On Oct 26, 2007, at 8:22 PM, Ron Baalke wrote:

>
> http://www.inlander.com/topstory/289061378211793.php
>
> METEOR RIGHTS
> by JACK NESBET
> The Pacific Northwest Inlander
> June 6, 2007
>
> In the fall of 1902, Willamette Valley farmer Ellis Hughes, "a humble,
> intelligent Welshman," (according to Scientific American), was cutting
> wood near the present town of West Linn when lunchtime came. "I sat
> down
> on the rock," Hughes later recalled. "It was about 1 1/2 feet above
> the
> ground and very flat." His work partner, Bill Dale, stared at the
> picnic
> bench and realized it was no ordinary stone.
>
> "Hughes," asked Dale, "Have you seen this rock before?"
>
> "Yes," answered Hughes. "I saw it yesterday." Then he picked up a
> large
> white stone and began to hammer on the rock. It rang like a bell.
>
> "Hughes," Dale said. "I'll bet it is a meteor."
>
> Thus begins one version of the Willamette Meteorite story. In
> another it
> turns out that Hughes had spent time working in the Australian mining
> industry and Dale was a wandering prospector; together they had been
> combing the Willamette Valley for mineral wealth. One day Hughes had
> noticed the flat rough stone, deeply buried in the ground and
> obviously
> different from any rocks around it. The next day he specifically
> brought
> his partner out to have a look. After ringing it with the white stone,
> the pair realized they had found something out of the ordinary and
> retired to Hughes's farmhouse to parlay about its possibilities. Local
> lore says that it was Mrs. Hughes who insisted that the only way to
> capitalize on the find was to bring it home in one piece.
>
> The meteor lay on rugged, forested land already claimed by a business
> named in various accounts as the Oregon Iron and Steel Company, Oregon
> Steel and Wire, or the Portland Land Company. Bill Dale mysteriously
> disappeared from the scene, and Ellis Hughes remained very quiet about
> his discovery, but his plans went deep. After blazing a road about 800
> feet in a blind direction so that no neighbors would catch on to his
> game, he spent several months cutting a direct path between his house
> and the rock. Next the resourceful Hughes constructed "an ingenious
> car
> with log body-timbers and sections of tree trunks as wheels."
>
> In the summer of 1903, with only his 15-year-old son and a horse for
> assistants, Ellis Hughes began an odyssey of practical engineering.
> After clearing away considerable brush from around the meteor, he
> jacked
> and blocked and jacked it some more until he raised a dome-shaped
> space
> rock roughly the size of a squashed Volkswagen Bug out of its
> depression
> and rolled it onto the cart. Then with heavy ropes, pulley blocks, a
> simple capstan anchored by chains and a hundred feet of wire cable,
> Hughes laboriously began to inch the meteor down his hacked-out
> road. It
> was three-quarters of a mile to the Hughes homestead and many hours
> were
> spent locked motionless behind stumps; the greatest distance they
> gained
> in any one day was 150 feet. When hard rains fell before the
> journey was
> completed, father and son laid a track of rough planks in the mud and
> carried on. Three months after the meteor was moved from its original
> landing spot, they finally got it to the farm.
>
> Hughes quickly announced a price of 25? a head for local curiosity
> seekers to have a look. In those days an electric streetcar ran from
> Oregon City to the settlement of Willamette, but after that people had
> to walk the final two miles for their special viewing. They came in
> droves anyway, and it didn't take long for word of the oddity to
> spread
> to Portland and beyond.

_ _ _ _

Summarize the Willamette Meteorite excerpt in three sentences. The listing has no part in this.

■ **PROVIDED MATERIAL**:
_ _ _ _

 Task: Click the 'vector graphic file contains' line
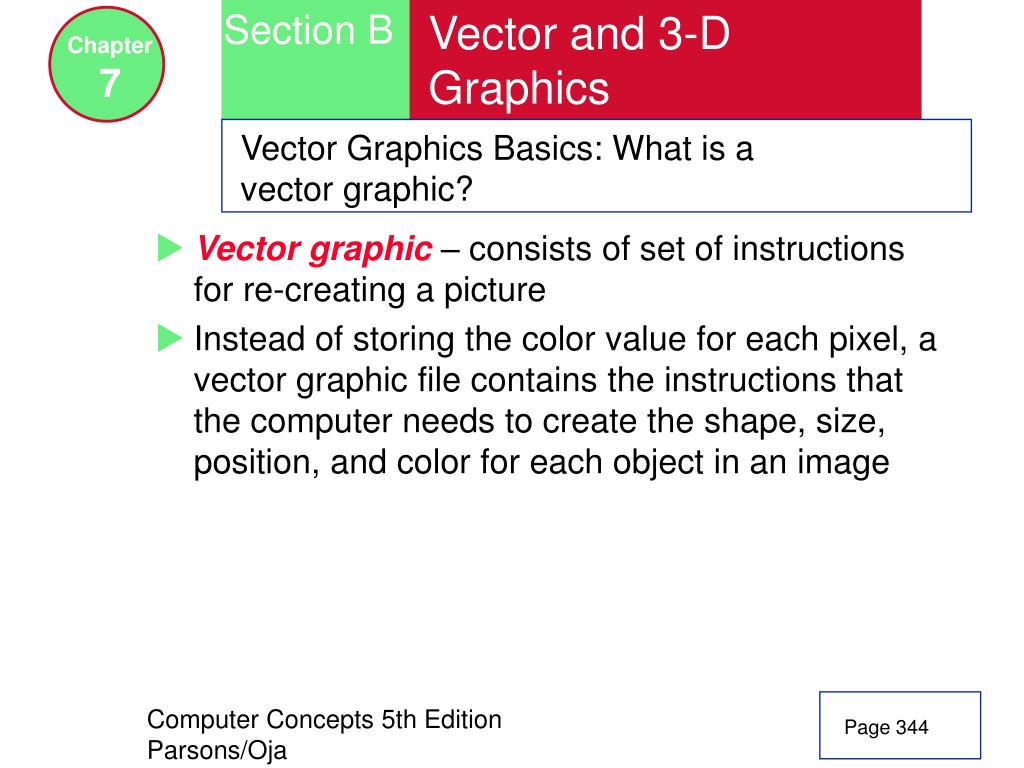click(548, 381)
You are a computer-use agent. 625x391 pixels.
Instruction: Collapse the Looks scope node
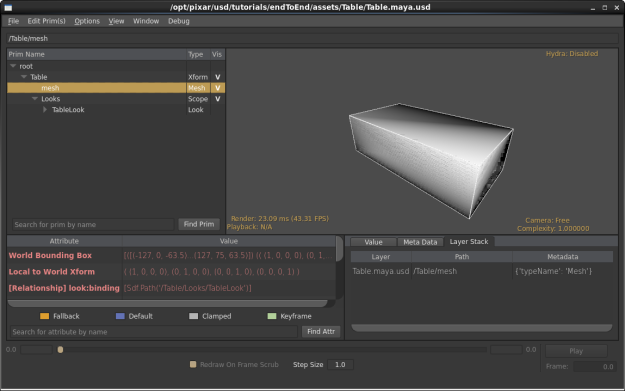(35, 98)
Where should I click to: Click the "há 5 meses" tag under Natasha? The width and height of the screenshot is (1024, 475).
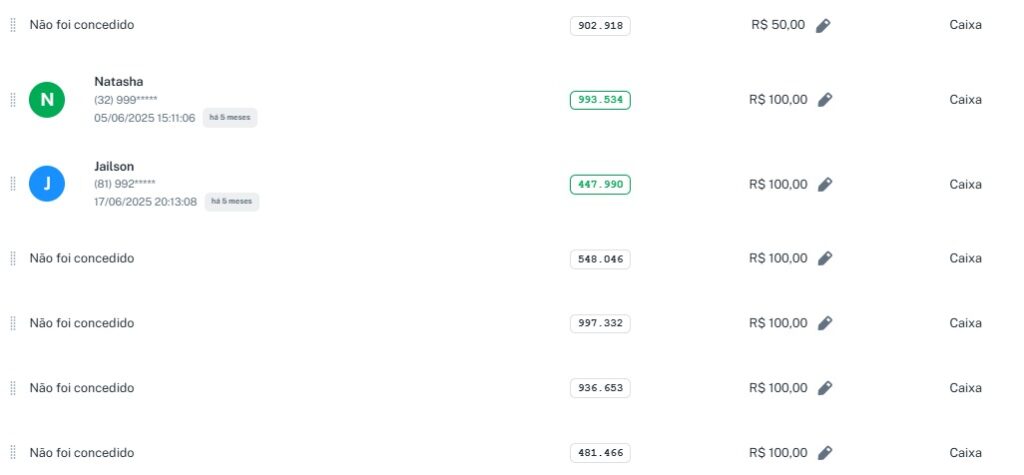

_ _ _ _

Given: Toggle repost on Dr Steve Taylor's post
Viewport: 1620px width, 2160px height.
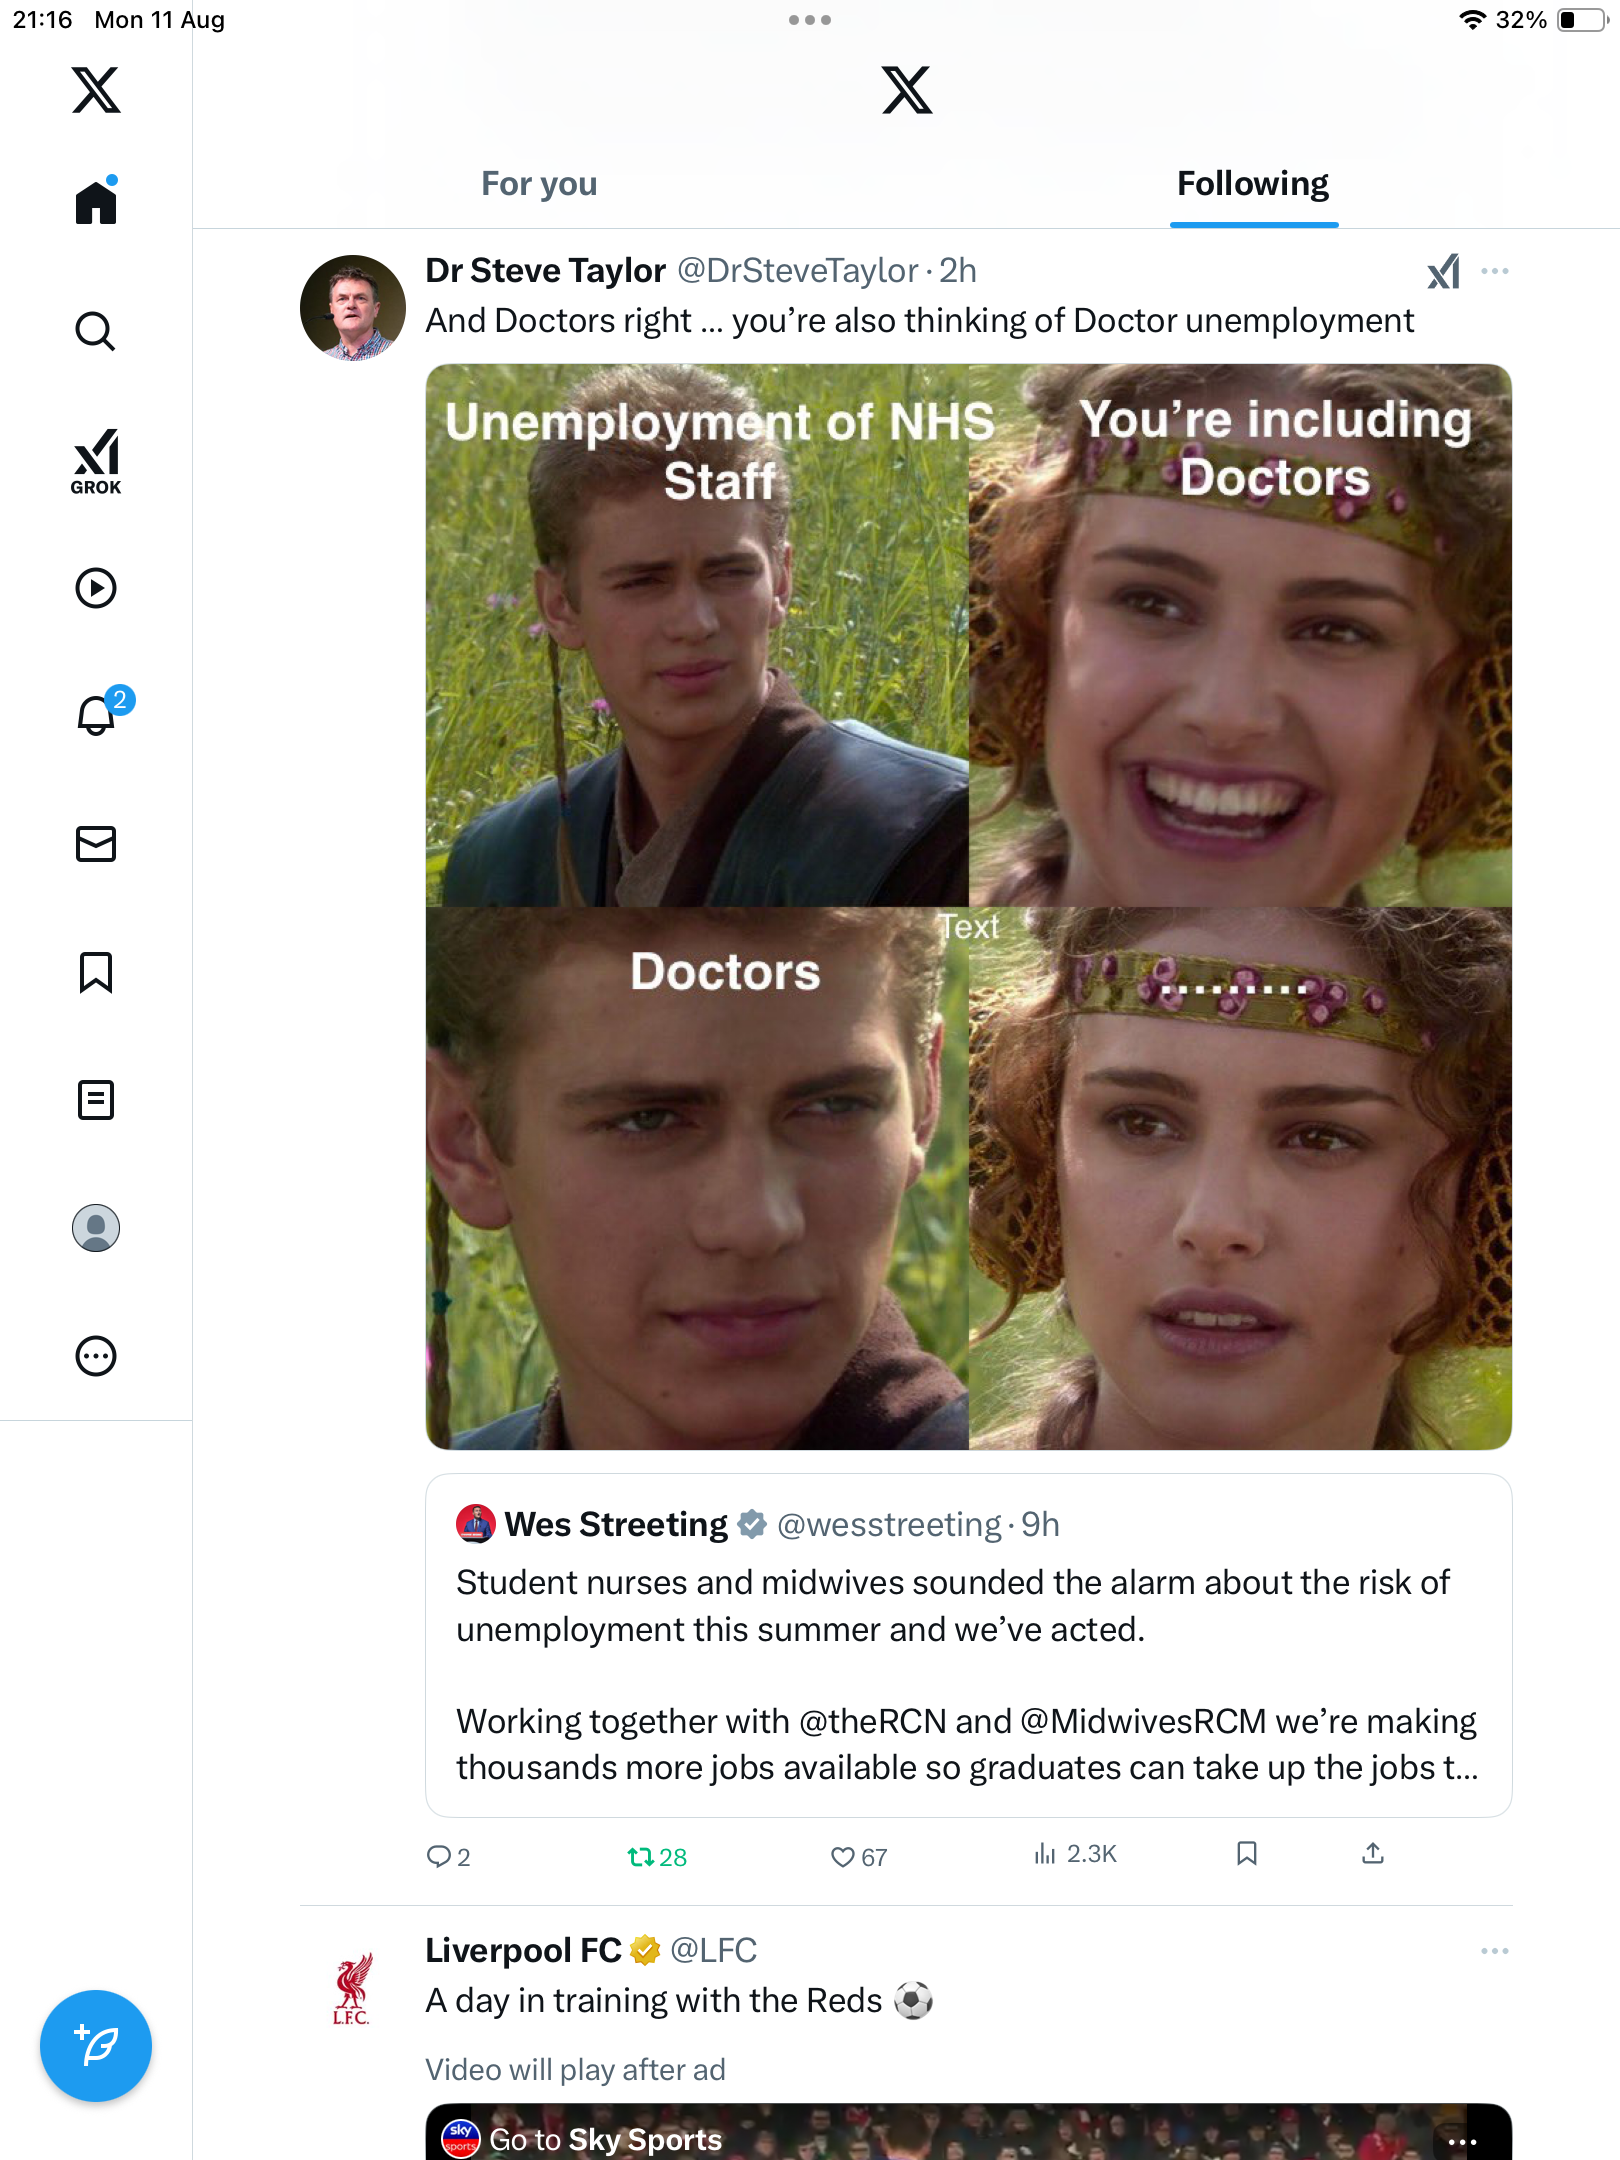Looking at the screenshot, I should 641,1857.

_ _ _ _

■ **IN RESPONSE**:
In the fall of 1902, Ellis Hughes and his partner Bill Dale found an unusual flat rock near the present town of West Linn that rang like a bell when struck, and Dale guessed it was a meteor. Although the land was already claimed by a company, Hughes quietly cut a path between his house and the rock and built a cart from logs and tree-trunk sections. Starting in the summer of 1903, he and his 15-year-old son spent three months moving the meteor three-quarters of a mile to the family farm, where Hughes charged curiosity seekers a fee to see it.